Friday Comic Book Day.
I was alerted to the existance of the American Armed Forces Features newspaper by a post on Paul Tumey's excellent Jack Cole blog. This eight page comic section for army base newspapers produced by the Bradbury Company had one of the last comic strip projects by Jack Cole, which he must have made in the period just before he joined Playboy as their resident cartoonist. I recommend Paul's comments on this strip on his blog at http://colescomics.blogspot.com. If you want to see more, follow the tags to the earlier post on this strange newspaper section, where one of his commenters gives a list of the first few issues. After that, I found that another of my favorite bloggers, Alan Holtz of the Stripper's Guide, had also paid attention to the AAFF section using a much later sample. Apparently this section ran for over ten years. There must be more samples out there, but none of us has ever come across them.
I particulary like this oddity, because of the strange collection of cartoonists involved.
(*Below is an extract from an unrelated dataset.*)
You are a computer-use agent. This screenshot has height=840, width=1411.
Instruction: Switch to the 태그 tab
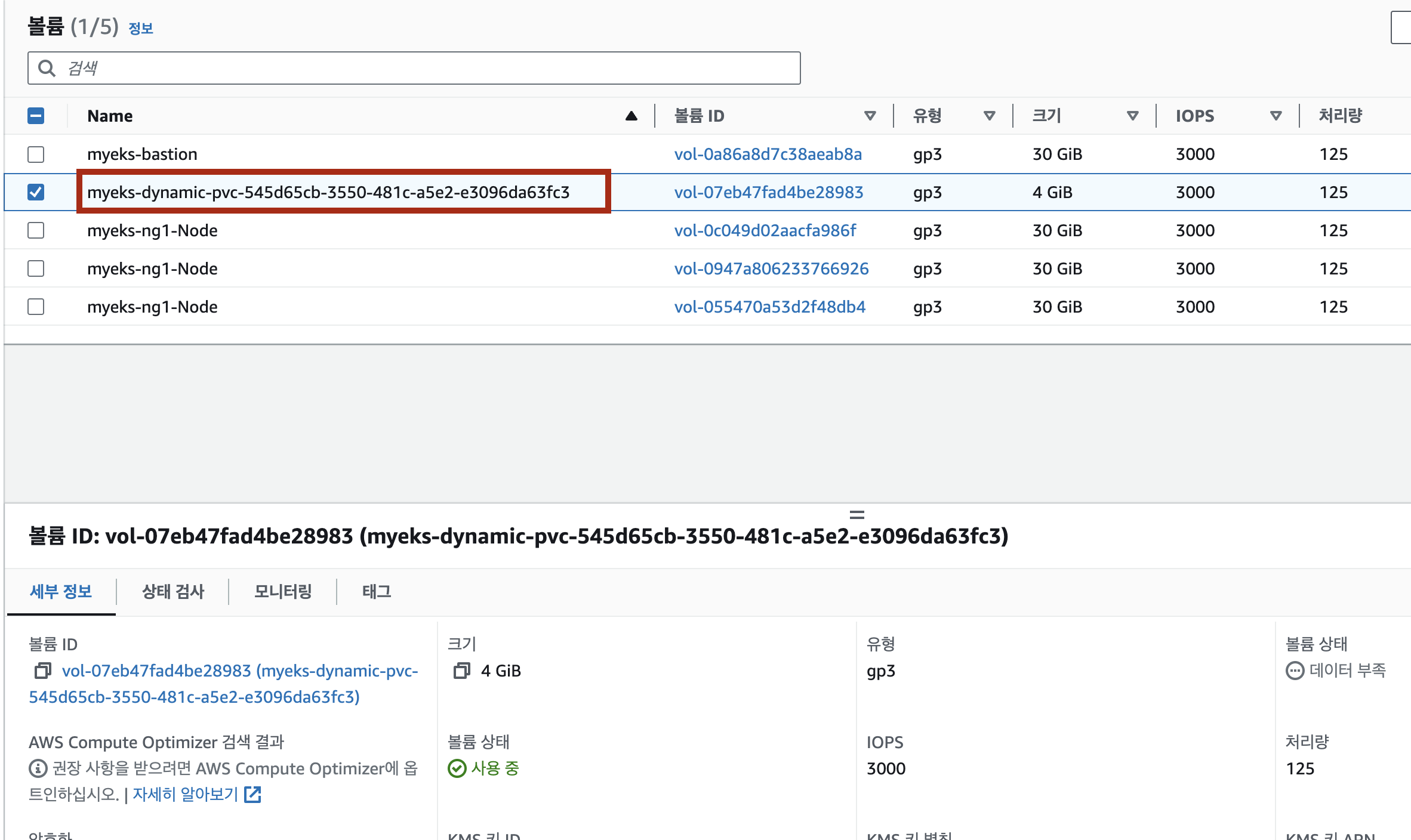pos(377,591)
Not only do we have jack Cole and the seldomly heard of Jess Benton, but there are also strips by Vic Martin, Hap Lyons and Jack o'Brien. All hard working cartoonists of the lower standard. Jack o'Brien (who drawas two features as well as contributing a cartoon for the cartoons page) worked on Charlton's Sad Sack not much later on. And Vic Martin had been doing a series of army gaga pages for Ziff Davis' G.I. Joe comics. Lyons is mostly know for is sexy cartoons in the Humorama titles, although I believe I have also seen his work in Boy's Life.
The back page, an oddly sponsored adventure story is very much in the style of Jack Sparling, although I am not completely sure about that. Sparling worked for various war comics, so there is a connection as well. As for the title strip about American Armed Forces Heroes (one of the few strips, which still ran in Alan Holtz' 1960 sample), it is drawn quite amateurishly in s style that reminds me of the various hastily drawn Charlton comics. Barnacle Barney has a familiar style, but I can't make out the signature.
In the late fifties Jack o'Brien worked as a packager for Charlton, for instance on their Mad imitation Crazy. But there is no one connection that makes the whole thing come together. It s an odd title and I would love to see more. Who can find me some in their grandparents attic?